The beautiful thing about this eventuality is that a peaceful world order can be maintained, and the two superpowers would share a greater common interest in peace and a shared future. The biggest fallacy in international politics today is that China is somehow “dependent” on America. It is not: it is the greatest industrial behemoth in history, with a great deal of natural resources, a huge population, huge food production infrastructure, and relatively friendly relations with regional energy titans like Iran and Russia, as well as a strategic partnership with Venezuela, the nation with the greatest national oil reserves. If America stopped buying Chinese goods there are plenty of other markets: Europe, South America, Russia, India, and China herself. Or — more to the point — China could very easily convert her industrial capacity to the manufacture of weapons. No — the real dependency is America, increasingly dependent on foreign oil, and foreign oil infrastructure.
And whatever happens, China will diversify: economic recession(s), high debt, massive unemployment, and the potential for social unrest leave the dollar as an increasingly perilous currency. What is absolutely in America’s interest today, and tomorrow is Chinese investment in infrastructure, business and commerce in the United States. A trade war — starting with a yuan flotation and progressing up to exports tariffs and quotas — would become increasingly pointless if significant amounts of Chinese money were invested American business. It would give both nations an interest in a non-zero sum future.

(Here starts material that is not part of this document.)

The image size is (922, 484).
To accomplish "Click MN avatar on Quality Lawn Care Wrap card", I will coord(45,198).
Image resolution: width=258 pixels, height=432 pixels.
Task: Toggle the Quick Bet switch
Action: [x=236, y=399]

Will both nations come to this conclusion? China has little reason not to — with the current shape of the world, she is getting stronger and stronger. But what about America? Can America accept that the era of hegemony is over? Can she accept that in the future her “free lunch” of Arab oil and Chinese productivity will come to an end, and that she will have to manufacture more, and produce much, much more of her own energy? That is the real question — and nobody knows the answer.